En Ombrie, la cité de Terni, petite bourgade campagnarde au début du XIXe siècle devient en quelques années un centre industriel et ferroviaire de première importance. Ce développement, la cité le doit en partie à un Wallon, Cassian Bon, qui, dans les années 1870, s’est en quelque sorte transformé en « John Cockerill » de l’industrie sidérurgique italienne. Mais autant il occupe une place importante dans l’histoire de l’Italie, de Terni en particulier, autant il est totalement oublié dans l’histoire de la Wallonie.

Beau-frère de Léopold de la Vallée Poussin, le « patron » de la toute jeune SA « Cie générale des Conduites d’eau » spécialisée dans la fabrication et la pose de tuyaux destinés à la distribution d’eau et de gaz, Cassian Bon est un fils de bonne famille (d’origine albigeoise, son père fait sa carrière d’avocat à Liège) qui est envoyé à Rome, en 1867, pour surveiller un des plus gros chantiers du moment : l’aménagement de l’Acqua Pia. Avant l’inauguration de l’aqueduc (10 septembre 1870), Cassian Bon a noué plusieurs contacts dans la péninsule, il a certes rencontré des artistes wallons en séjour à Rome (comme Léon Philippet qui réalisera son portrait), mais surtout il a visité plusieurs villes d’Ombrie, de Toscane, du Latium ou de Vénétie et constaté l’absence d’équipements publics.

Afin de convaincre de l’intérêt des « progrès techniques », Cassian Bon obtient des autorités italiennes et de celles de Pérouse le droit d’installer, à ses frais, une usine à gaz de pétrole : au début des années 1870, la cité est éclairée par plus de 500 « illuminations ». Privilégiant le gaz de pétrole – moins cher et plus riche en Italie – il a fait breveter un système de son invention qui va essaimer dans la botte italienne. À la tête de la « Société générale pour l’éclairage au gaz », C. Bon gère, à partir de 1874, les approvisionnements des éclairages installés à Pérouse, Lecce, Cosenza, Terni, et bien d’autres villes encore. 

Mais là ne s’arrête pas l’aventure italienne du Wallon. Au contraire, elle ne fait que commencer. Sa rencontre avec le Vénétien Stéphano Breda, entrepreneur (aqueducs, voies ferrées, etc.) et homme politique, est importante.

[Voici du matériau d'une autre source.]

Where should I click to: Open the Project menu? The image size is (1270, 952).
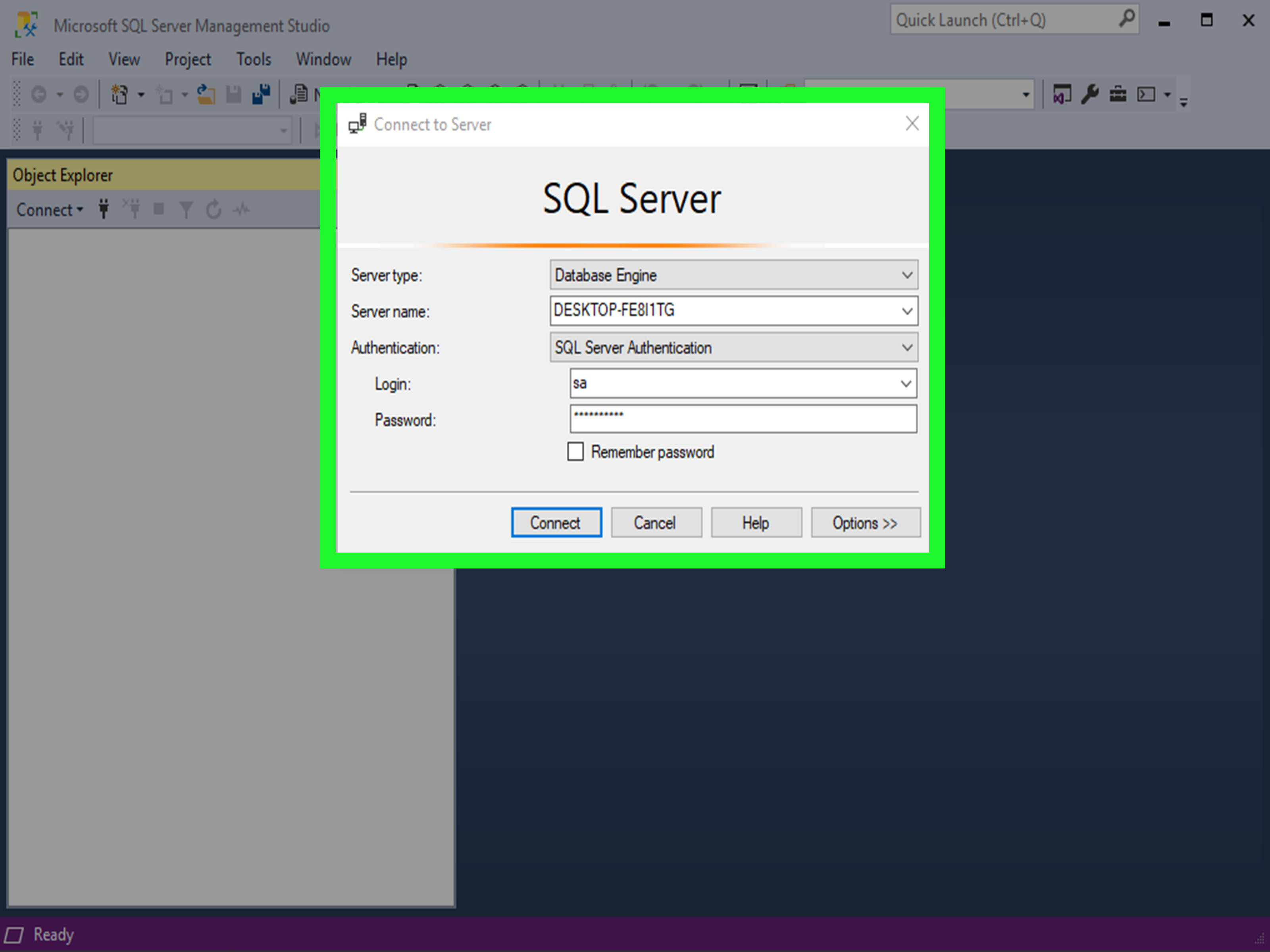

À Terni, on ne trouve ni houille ni minerai de fer ; très éloignée de la mer, l’environnement de la cité ne présente que deux atouts : la force hydraulique de la rivière Néra et l’abondante forêt d’Ombrie. Y trouvant un combustible à très bon marché et en faisant venir les minerais de l’île d’Elbe, des industriels milanais et allemands installent deux hauts fourneaux au lendemain de la guerre franco-prussienne. Le prix élevé de la fonte n’a qu’un temps et la qualité de la fonte produite est loin de correspondre à la demande du marché. 

Après moins de deux années d’exploitation (1873-1875), l’usine « Lucowich et Cie » ferme ses portes. En 1879, les premiers investisseurs sont très satisfaits de revendre les outils à Cassian Bon qui s’empresse de fonder une société en commandite par actions, la « Sté des hauts fourneaux et fonderies de Terni, Cassian Bon et Cie ». La société va fabriquer des tuyaux en fonte et du matériel hydraulique destinés aux aqueducs qui se construisent à Venise, Naples, Ancône, etc., et à nombre de nouvelles distributions d’eau et de gaz. L’industriel wallon devient un acteur du développement industriel italien, obtenant des commandes dans des domaines qui se diversifient (bateaux, canons, etc.). Il n’ignore pas, grâce à des contacts avec Stephano Breda, entrepreneur comme lui, ingénieur mais surtout député, que l’État italien cherche le moyen de se rendre indépendant de l’étranger dans la fabrication d’armes de guerre. Plusieurs sites sont en concurrence, mais finalement c’est Terni qui est choisie, en 1883, par le ministre Benedetto Brin et la société Veneta, appartenant à Breda, devient le maître d’œuvre.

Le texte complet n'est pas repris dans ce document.